## [Assignment]
Please reproduce the entries below exactly, starting at the first line and ending with the line that holds "Mehr Flottenchecks gibt es hier (188, 1804)".

## [Data section]

....

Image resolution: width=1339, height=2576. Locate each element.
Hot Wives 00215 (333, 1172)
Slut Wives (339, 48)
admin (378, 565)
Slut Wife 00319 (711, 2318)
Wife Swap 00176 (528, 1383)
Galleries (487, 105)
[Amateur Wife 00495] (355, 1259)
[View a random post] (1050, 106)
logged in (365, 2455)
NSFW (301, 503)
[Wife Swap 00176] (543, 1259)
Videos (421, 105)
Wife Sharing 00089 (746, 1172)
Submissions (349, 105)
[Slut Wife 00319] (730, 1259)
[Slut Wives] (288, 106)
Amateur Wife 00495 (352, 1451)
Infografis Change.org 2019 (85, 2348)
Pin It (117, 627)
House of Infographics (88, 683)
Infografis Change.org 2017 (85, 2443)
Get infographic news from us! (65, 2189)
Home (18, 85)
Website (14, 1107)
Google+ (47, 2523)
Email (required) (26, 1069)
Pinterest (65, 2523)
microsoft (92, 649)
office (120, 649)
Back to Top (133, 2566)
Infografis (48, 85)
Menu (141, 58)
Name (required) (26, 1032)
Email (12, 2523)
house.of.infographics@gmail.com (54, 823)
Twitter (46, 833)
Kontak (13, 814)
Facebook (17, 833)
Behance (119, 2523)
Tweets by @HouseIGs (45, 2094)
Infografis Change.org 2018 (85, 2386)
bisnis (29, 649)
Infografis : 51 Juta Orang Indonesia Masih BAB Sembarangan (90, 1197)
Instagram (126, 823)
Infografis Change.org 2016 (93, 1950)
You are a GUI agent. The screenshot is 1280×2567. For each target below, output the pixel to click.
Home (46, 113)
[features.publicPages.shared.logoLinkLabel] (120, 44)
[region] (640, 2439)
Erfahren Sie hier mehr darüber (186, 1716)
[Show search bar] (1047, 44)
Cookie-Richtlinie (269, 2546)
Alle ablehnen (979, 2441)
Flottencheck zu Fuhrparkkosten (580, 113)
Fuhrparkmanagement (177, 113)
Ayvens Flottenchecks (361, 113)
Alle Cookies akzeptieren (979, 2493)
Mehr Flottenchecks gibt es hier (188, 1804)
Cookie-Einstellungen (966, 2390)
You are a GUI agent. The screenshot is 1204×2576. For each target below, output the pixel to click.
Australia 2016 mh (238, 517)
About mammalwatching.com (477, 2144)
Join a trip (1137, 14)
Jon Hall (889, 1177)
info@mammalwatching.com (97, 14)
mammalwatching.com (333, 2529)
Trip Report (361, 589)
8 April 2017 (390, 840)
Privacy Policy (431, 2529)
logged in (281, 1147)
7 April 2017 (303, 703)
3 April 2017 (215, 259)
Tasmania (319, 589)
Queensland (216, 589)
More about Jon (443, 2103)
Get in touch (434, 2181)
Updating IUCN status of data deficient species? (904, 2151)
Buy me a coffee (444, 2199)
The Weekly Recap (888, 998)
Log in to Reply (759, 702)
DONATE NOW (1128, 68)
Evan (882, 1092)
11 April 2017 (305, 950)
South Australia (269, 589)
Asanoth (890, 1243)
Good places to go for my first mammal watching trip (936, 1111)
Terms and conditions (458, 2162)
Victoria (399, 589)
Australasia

....

## [Answer box]
Image resolution: width=1339, height=2576. Locate each element.
Hot Wives 00215 (333, 1172)
Slut Wives (339, 48)
admin (378, 565)
Slut Wife 00319 (711, 2318)
Wife Swap 00176 (528, 1383)
Galleries (487, 105)
[Amateur Wife 00495] (355, 1259)
[View a random post] (1050, 106)
logged in (365, 2455)
NSFW (301, 503)
[Wife Swap 00176] (543, 1259)
Videos (421, 105)
Wife Sharing 00089 (746, 1172)
Submissions (349, 105)
[Slut Wife 00319] (730, 1259)
[Slut Wives] (288, 106)
Amateur Wife 00495 (352, 1451)
Infografis Change.org 2019 (85, 2348)
Pin It (117, 627)
House of Infographics (88, 683)
Infografis Change.org 2017 (85, 2443)
Get infographic news from us! (65, 2189)
Home (18, 85)
Website (14, 1107)
Google+ (47, 2523)
Email (required) (26, 1069)
Pinterest (65, 2523)
microsoft (92, 649)
office (120, 649)
Back to Top (133, 2566)
Infografis (48, 85)
Menu (141, 58)
Name (required) (26, 1032)
Email (12, 2523)
house.of.infographics@gmail.com (54, 823)
Twitter (46, 833)
Kontak (13, 814)
Facebook (17, 833)
Behance (119, 2523)
Tweets by @HouseIGs (45, 2094)
Infografis Change.org 2018 (85, 2386)
bisnis (29, 649)
Infografis : 51 Juta Orang Indonesia Masih BAB Sembarangan (90, 1197)
Instagram (126, 823)
Infografis Change.org 2016 (93, 1950)
You are a GUI agent. The screenshot is 1280×2567. For each target below, output the pixel to click.
Home (46, 113)
[features.publicPages.shared.logoLinkLabel] (120, 44)
[region] (640, 2439)
Erfahren Sie hier mehr darüber (186, 1716)
[Show search bar] (1047, 44)
Cookie-Richtlinie (269, 2546)
Alle ablehnen (979, 2441)
Flottencheck zu Fuhrparkkosten (580, 113)
Fuhrparkmanagement (177, 113)
Ayvens Flottenchecks (361, 113)
Alle Cookies akzeptieren (979, 2493)
Mehr Flottenchecks gibt es hier (188, 1804)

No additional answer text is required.